Columnas de Opinión: De la retórica clásica a la era de la inteligencia artificial: el desafío de mejorar la escritura
Columnas de Opinión: De la retórica clásica a la era de la inteligencia artificial: el desafío de mejorar la escritura En una sociedad marcada por la circulación constante de información, la capacidad de escribir con claridad, precisión y coherencia constituye una habilidad esencial para el desarrollo cognitivo y comunicativo de los jóvenes.
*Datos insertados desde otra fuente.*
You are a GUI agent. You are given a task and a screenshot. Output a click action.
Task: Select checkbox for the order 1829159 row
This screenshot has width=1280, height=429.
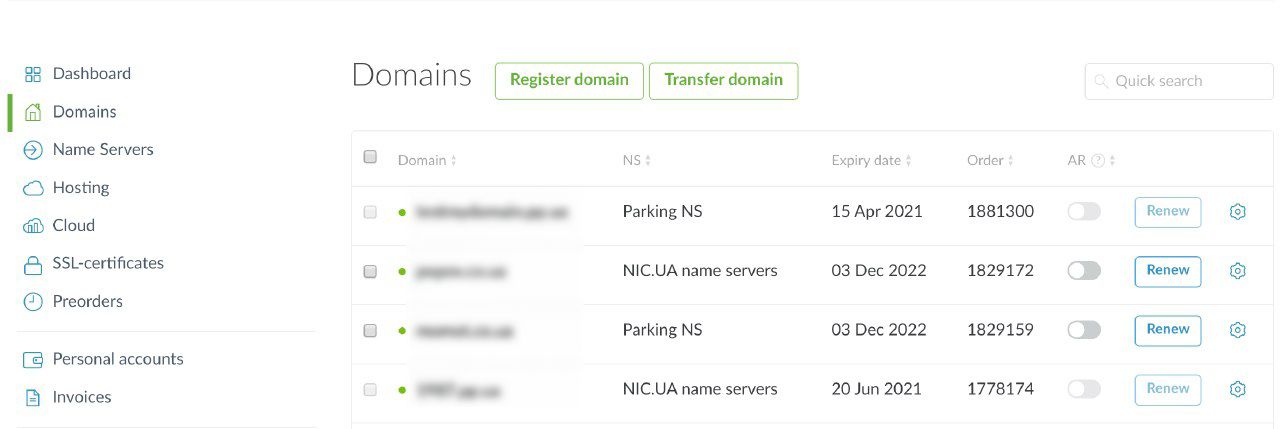pos(370,331)
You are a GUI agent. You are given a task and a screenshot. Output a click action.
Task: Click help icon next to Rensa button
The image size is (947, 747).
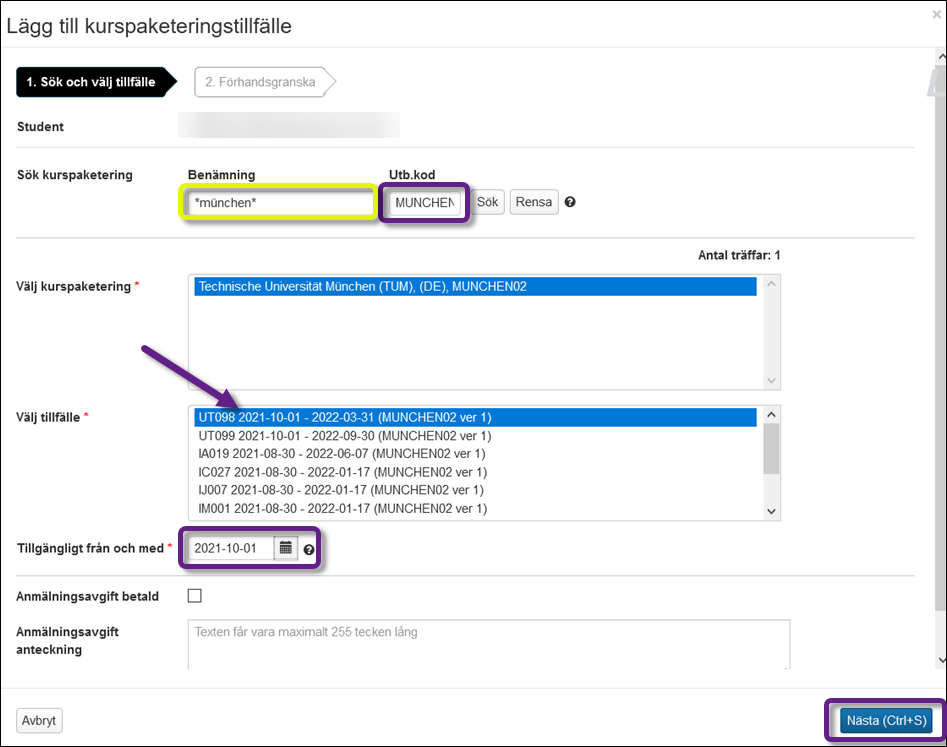570,202
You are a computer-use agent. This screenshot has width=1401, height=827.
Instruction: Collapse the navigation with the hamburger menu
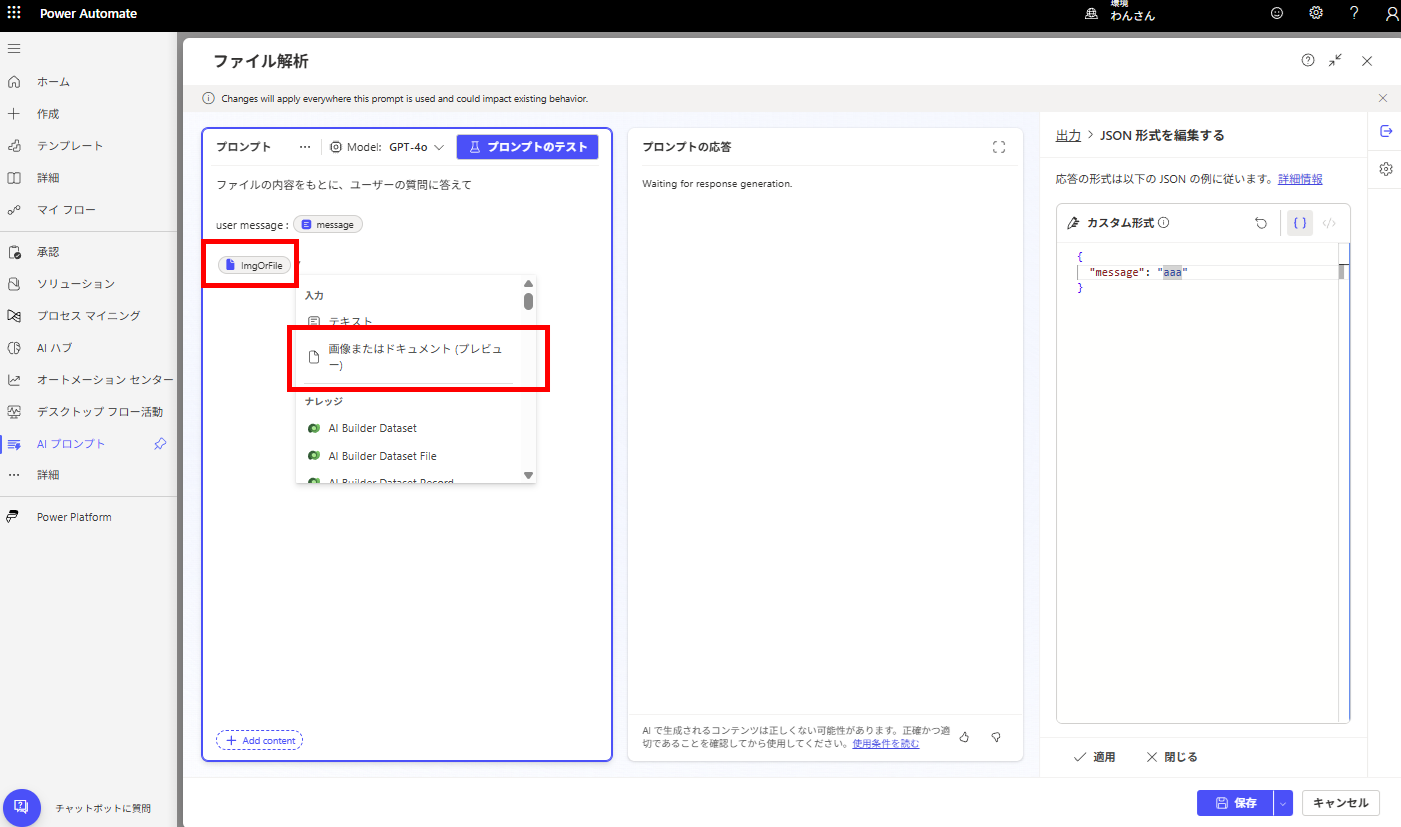coord(13,47)

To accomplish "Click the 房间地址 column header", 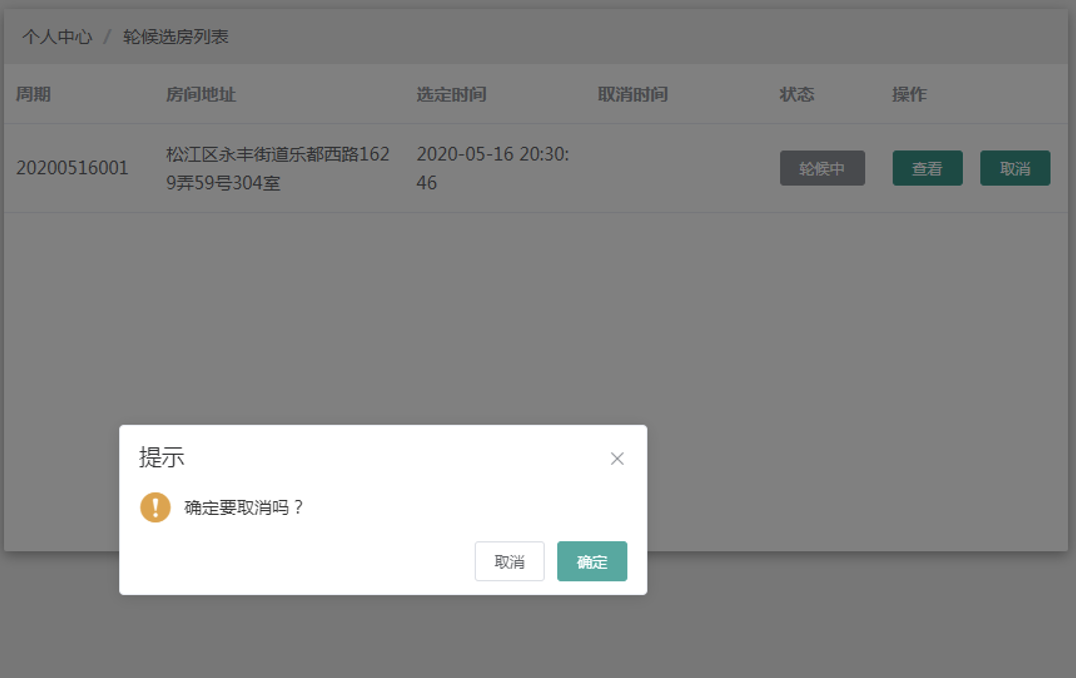I will (x=201, y=95).
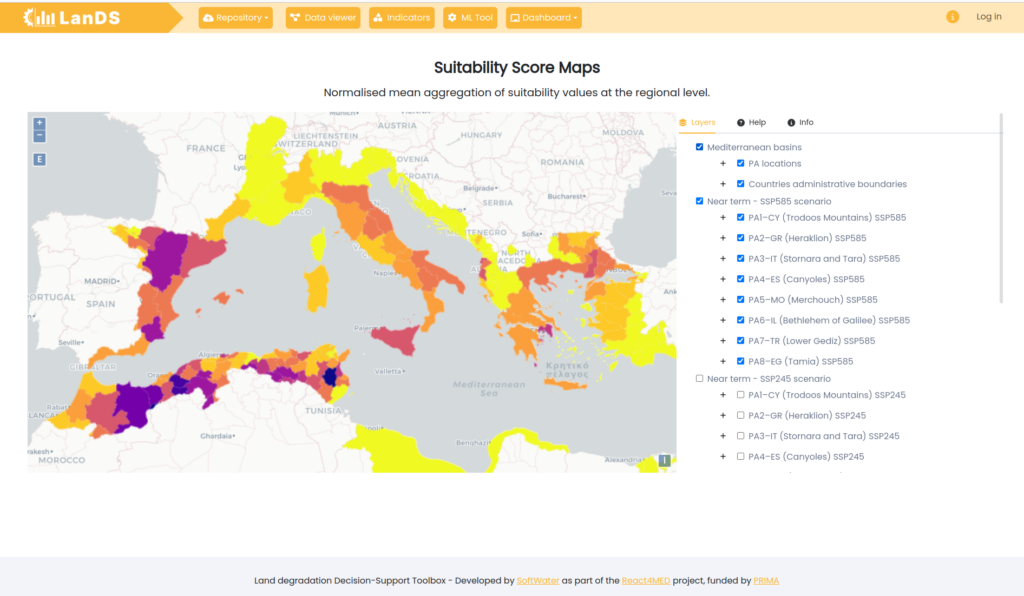Viewport: 1024px width, 596px height.
Task: Open the React4MED project link
Action: pos(645,580)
Sin embargo, en Chile persisten brechas relevantes en esta destreza, que afectan el aprendizaje escolar y la participación en contextos académicos, profesionales y laborales.
Esta situación se ve agravada por la ausencia de evaluaciones nacionales que permitan conocer los niveles reales de desempeño en escritura -como ocurre en mediciones estandarizadas como el SIMCE o en el acceso a la educación superior mediante la PAES-, lo que dificulta dimensionar el problema y diseñar políticas públicas efectivas.
Diversos estudios, incluyendo investigaciones propias sobre la escritura de estudiantes secundarios chilenos, evidencian dificultades persistentes: baja precisión gramatical, limitada variedad léxica, escasa cohesión textual y uso reiterativo de conectores básicos, como la sobreutilización de "y". Otra dificultad no menor es la incapacidad para elaborar un ensayo argumentativo sólido, situación que limita la organización del pensamiento, la capacidad de análisis y la calidad del discurso escrito. En este escenario preocupante tenemos que considerar también las problemáticas en la escritura inherentes a la era digital. El uso intensivo de redes sociales ha instalado formas de escribir caracterizadas por la inmediatez, la fragmentación y la simplificación del lenguaje.
Del mismo modo, el uso de sistemas de generación automática de textocomo los chatbots basados en inteligencia artificial-, cuando se utilizan sin mediación pedagógica ni procesos de reflexión o pensamiento crítico, pueden dificultar el desarrollo de las habilidades escritas al reemplazar etapas fundamentales como la planificación, redacción y revisión de textos. Frente a ello, resulta fundamental enseñar tempranamente el ensayo argumentativo como herramienta clave para desarrollar una competencia discursiva sólida. Aprender a formular tesis, organizar argumentos, utilizar conectores adecuados y estructurar una progresión lógica del discurso fortalece el pensamiento crítico y la capacidad de análisis, habilidades indispensables para desenvolverse en el ámbito académico y profesional. No es casual que, desde la retórica clásica, la argumentación haya sido entendida como un principio organizador del pensamiento. Como sintetiza la tradición latina, argumentari est rationem ordinare: argumentar es ordenar la razón y hacer inteligible el pensamiento.
En este marco, se requieren políticas públicas que fortalezcan la enseñanza sistemática de la escritura, la formación docente, el desarrollo de instrumentos que permitan evaluar estas habilidades y la integración pedagógica de tecnologías, de modo que contribuyan al desarrollo del pensamiento y no a su sustitución. Mejorar las habilidades en la escritura es fortalecer la capacidad de pensar, argumentar y participar de manera activa y crítica en la sociedad. DRA. ANITA FERREIRA CABRERA PhD en Inteligencia Artificial (University of Edinburgh)-Dra. en Lingüística Aplicada (PUCV).